FOR PUBLICATION
AHRC-ETC-038-2012
December 1, 2012
An article by Dr. Gaffar Peang-Meth published by the Asian Human Rights Commission
CAMBODIA: Cambodian activists must believe in individuals’ capacity to accomplish the impossible
Initially, I planned to write about US President Barack Obama’s visit to Cambodia, during which he reportedly spoke forcefully to Cambodian premier Hun Sen regarding the administration’s abysmal record of human rights violations. But e-mails from Cambodians in the country and abroad reoriented my focus, hence, today’s article.
Don’t like to read
Last week, a young political science graduate from a foreign university vented his frustrations in an e-mail from Cambodia at many Cambodian compatriots who don’t like to read. If they don’t read, they don’t learn. And if reading articles is painful, they certainly won’t read an entire book!

▬▬▬▬▬▬▬▬▬▬

● **Exercises**:
a: Using the article on Cambodian activists, answer each question below on its own line:
(i) Which organization published the article?
(ii) What event did the author first intend to write about?
(iii) In what subject did the young graduate who sent the e-mail from Cambodia earn his degree?
b: According to the article on Cambodian activists, why did the author drop the planned topic and write this piece instead?

● **Source excerpt**:
▬▬▬▬▬▬▬▬▬▬

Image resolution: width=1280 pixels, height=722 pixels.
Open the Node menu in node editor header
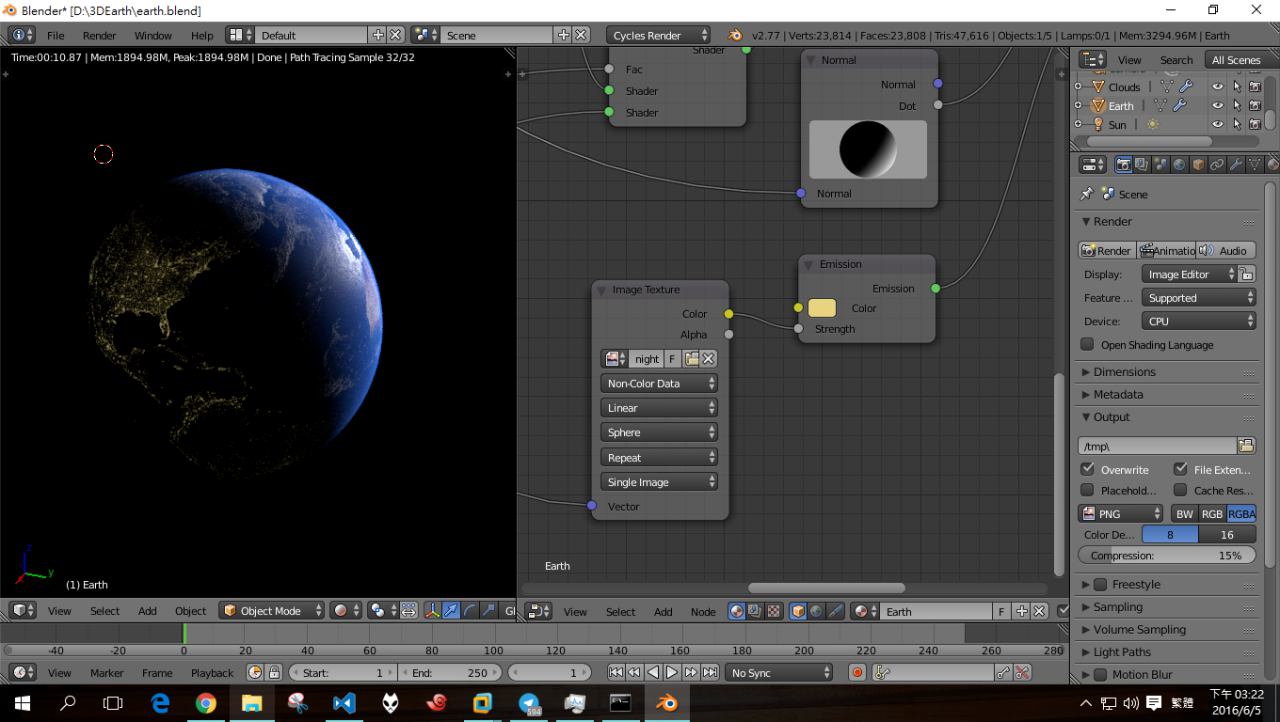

▬▬▬▬▬▬▬▬▬▬

● **Per-task answers**:
a:
(i) The Asian Human Rights Commission.
(ii) US President Barack Obama's visit to Cambodia.
(iii) Political science.

b: E-mails from Cambodians in the country and abroad shifted the author's focus. So instead of writing about Obama's visit to Cambodia, the author wrote today's article.